Nokia Could’ve Had A Smartphone in the 90s But Fiddled It Away

By James DeRuvo (doddleNEWS)

There’s an old saying … if you snooze, you lose.  There’s another saying … strike, while iron is hot.  Nokia learned the first saying the hard way by ignoring the second.  How?  Engineers from the once dominant cellphone company, presented executives with a smartphone prototype with many of the same features as a modern iPhone.  It had a color touch screen set above a single button, could play games, had apps, and it could even made a restaurant reservation via the Internet.  And yet, Nokia didn’t know what to do with it … sound familiar?  Xerox did the same thing with an OS that was the inspiration Apple’s Macintosh OS in the 80s.  And both times, Cupertino was the ultimate benefactor.  But it gets worse…

“’I was heartbroken when Apple got the jump on this concept, said Frank Nuovo, the former chief designer at Nokia Corp. “”When people say the iPhone as a concept, a piece of hardware, is unique, that upsets me.  We had it completely nailed.”

Not only did Nokia have a smartphone prototype, but Nuovo claims that they also had a similar design for a tablet computer, which had a wireless internet connection, and all the same touch screen options as their smartphone prototype.  All a full seven years before Apple released the iPhone, and later the iPad.  And yet, Nokia just sat for months, even years, trying to decide what to do with it.
That same lament was echoed by Nokia partner Qualcomm, who’s CEO expressed it with frustration:
“We would present Nokia with a new technology that to us would seem as a big opportunity.
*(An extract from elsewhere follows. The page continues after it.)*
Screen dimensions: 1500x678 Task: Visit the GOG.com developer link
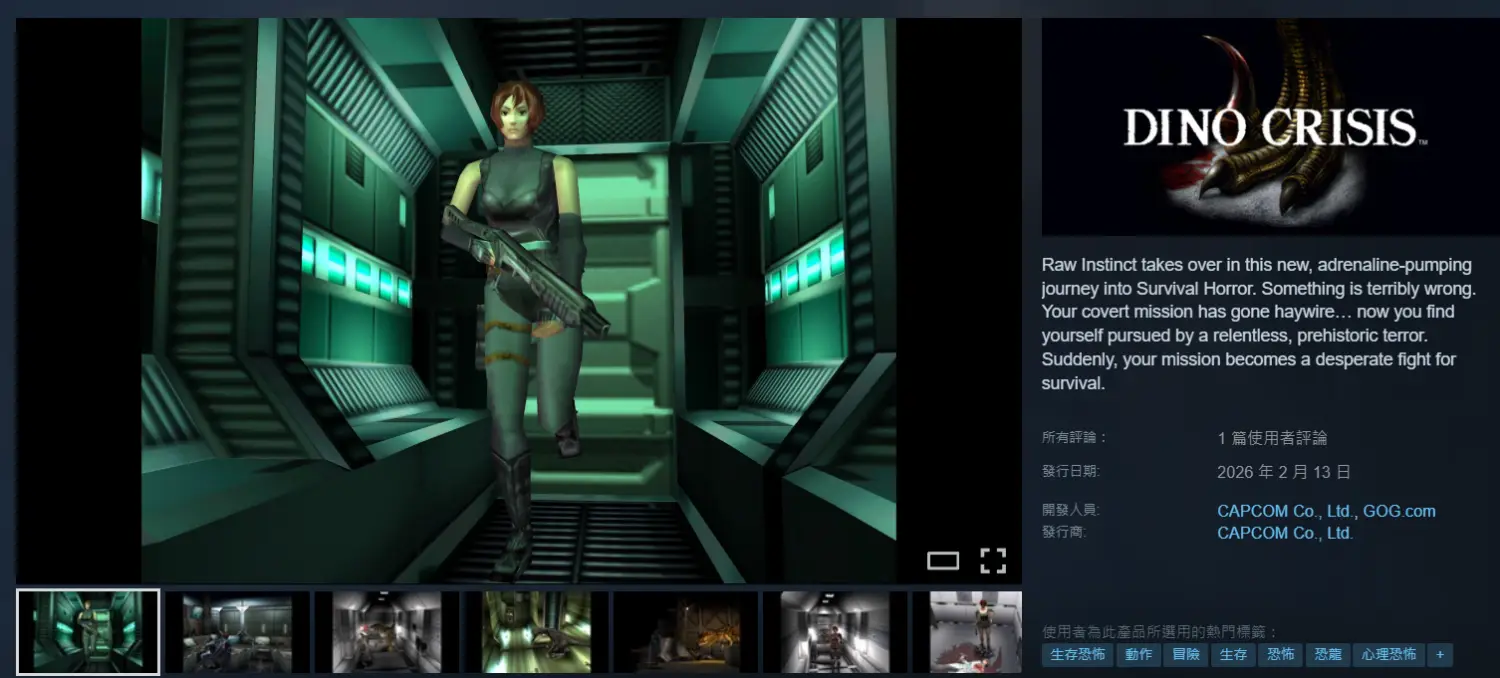[x=1399, y=511]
Instead of just diving into this opportunity, Nokia would spend a long time, maybe six to nine months, just assessing the opportunity. And by that time the opportunity often just went away.”
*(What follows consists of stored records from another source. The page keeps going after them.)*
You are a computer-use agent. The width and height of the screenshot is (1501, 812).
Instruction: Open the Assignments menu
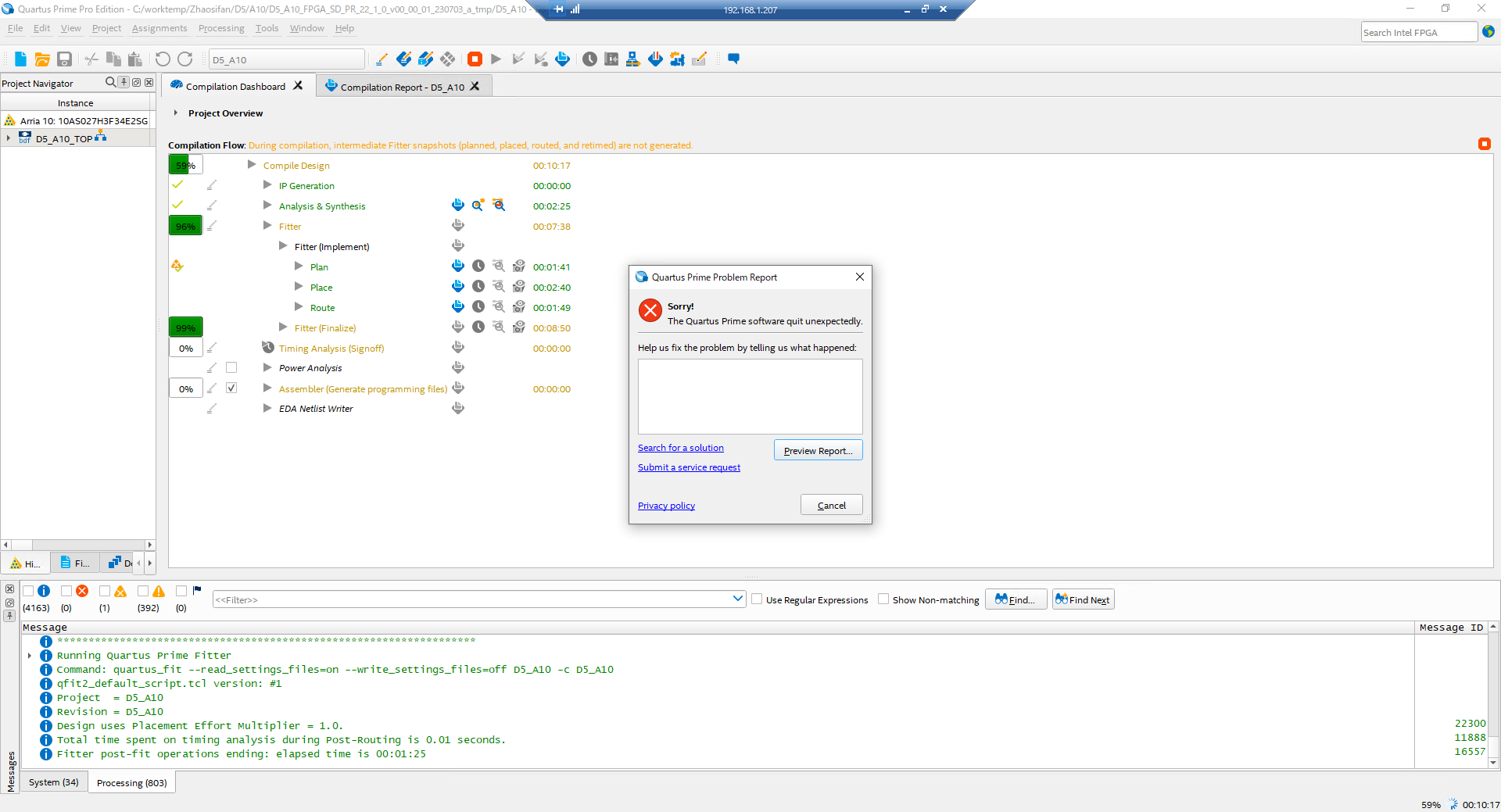point(159,28)
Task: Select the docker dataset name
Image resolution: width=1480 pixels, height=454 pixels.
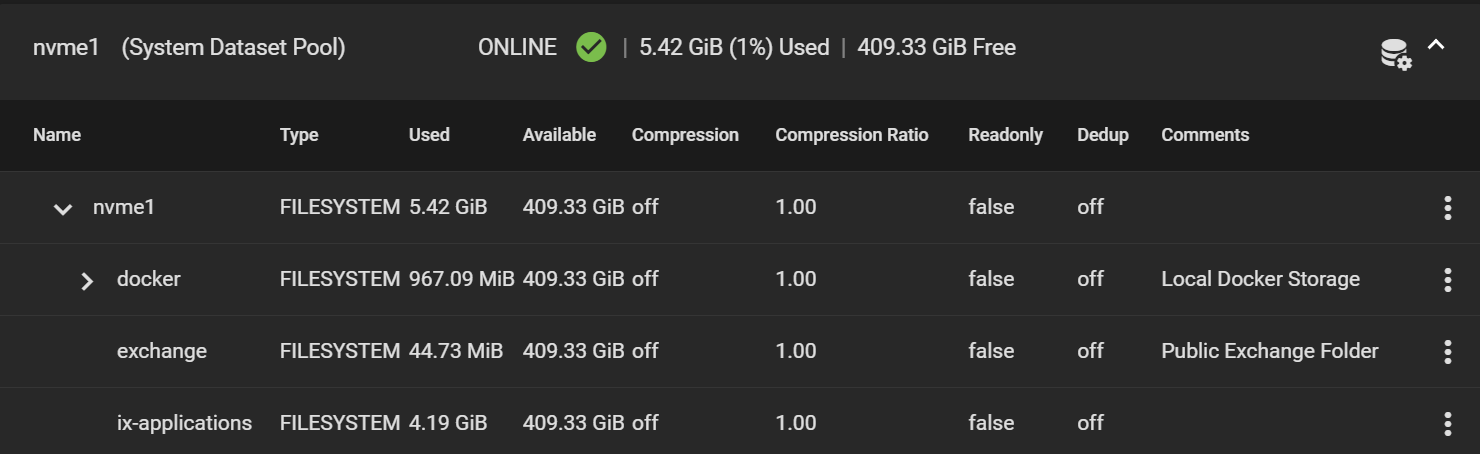Action: 149,279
In an interview with the Wall Street Journal, Nuovo said that was typical of Nokia, which he said has a “landscape of unpolished gems,” technology that could change the world in the laboratory, but for some reason, never made it to the marketplace.
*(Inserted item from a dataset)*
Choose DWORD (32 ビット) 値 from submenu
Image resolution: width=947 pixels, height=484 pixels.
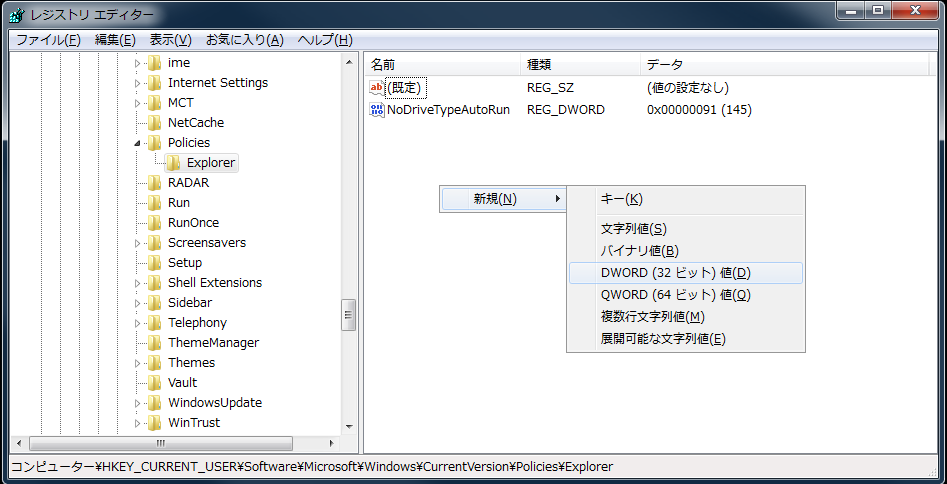[x=675, y=273]
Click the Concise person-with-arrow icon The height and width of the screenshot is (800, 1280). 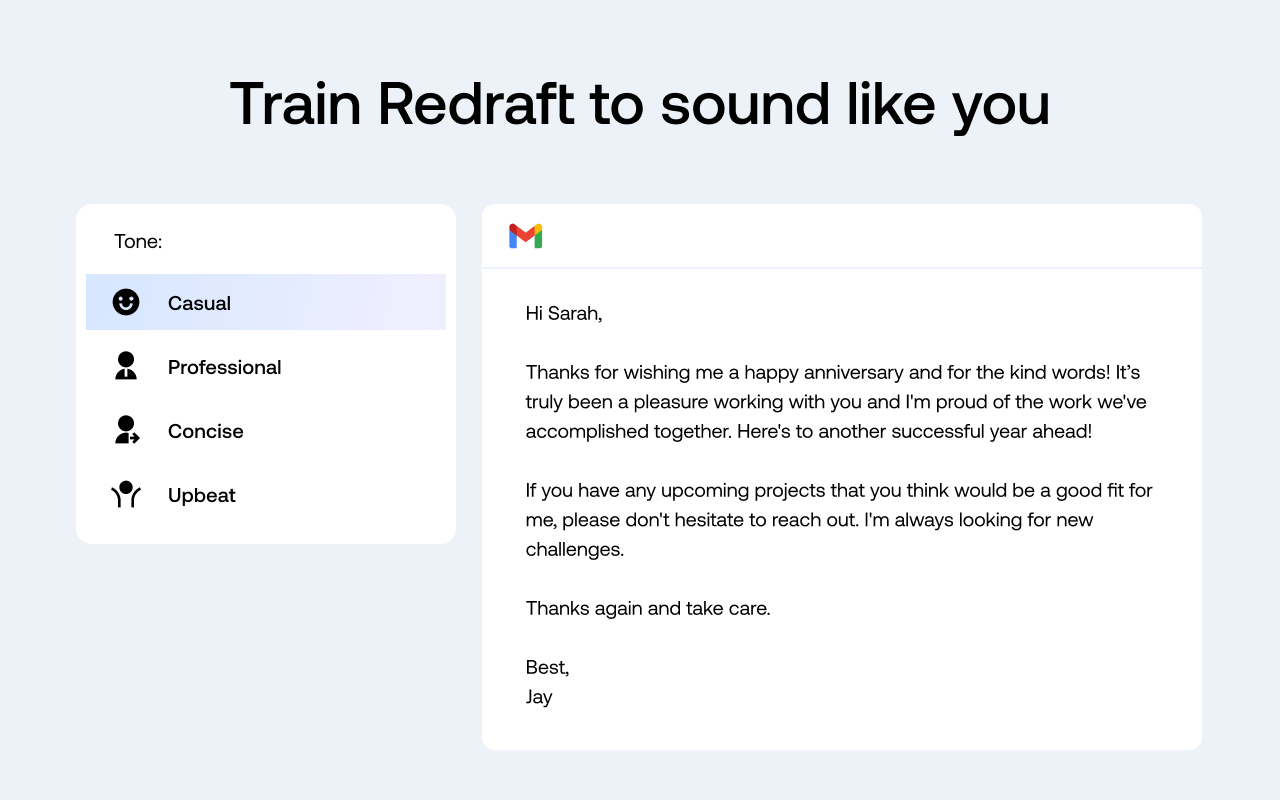tap(126, 430)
“In part, you have to listen to consumers, meet and exceed their needs, but also, you have to have the courage to do something different and demonstrate a new user experience that customers didn’t even know they wanted.”
But Nokia missed the wave in part to a trifecta of bad timing; a failure to understand the threat due to a growing complacence; and, reports which stated such a smartphone would be “too expensive to manufacture.”  In short, bad leadership.  And as such, they ceded their dominance in the cellphone industry to both Apple and Android, who displayed that courage and reaped the benefits.  Course, Apple also had a CEO who had a natural capability of seeing the potential in a product before anyone else could and going with it.
And now with their all-in relationship with Microsoft to create Windows Phone handsets, one can’t help but wonder if it’s all too little too late.  And so far, they’re shotgun marriage with Microsoft is producing mixed results.  Sales are flat and users are hesitant to buy a product since Redmond CEO Steve Ballmer has already said there will be no upgrade path for Windows Phone 7 handsets to Windows Phone 8.  How stupid is that?!
Nokia is now on the ropes, and is looking to likely sell some of the early patents (Nokia has some 30,000 total) totaling nearly $6 Billion in order to stave off a cash crunch which is preventing them from even trying to keep up with the “Jobses.”  And as companies like Polaroid, Kodak, and even RIM can attest, when you reach the point that you’re selling the golden eggs from the Goose, it won’t be too long before you end up killing that Goose.  And by then, it’s all too late.  Hopefully, Nokia will be able to capture the imagination of smartphone users with some great new innovations like the large censor PureView camera technology that Nuovo mentions for Nokia smartphones, for instance.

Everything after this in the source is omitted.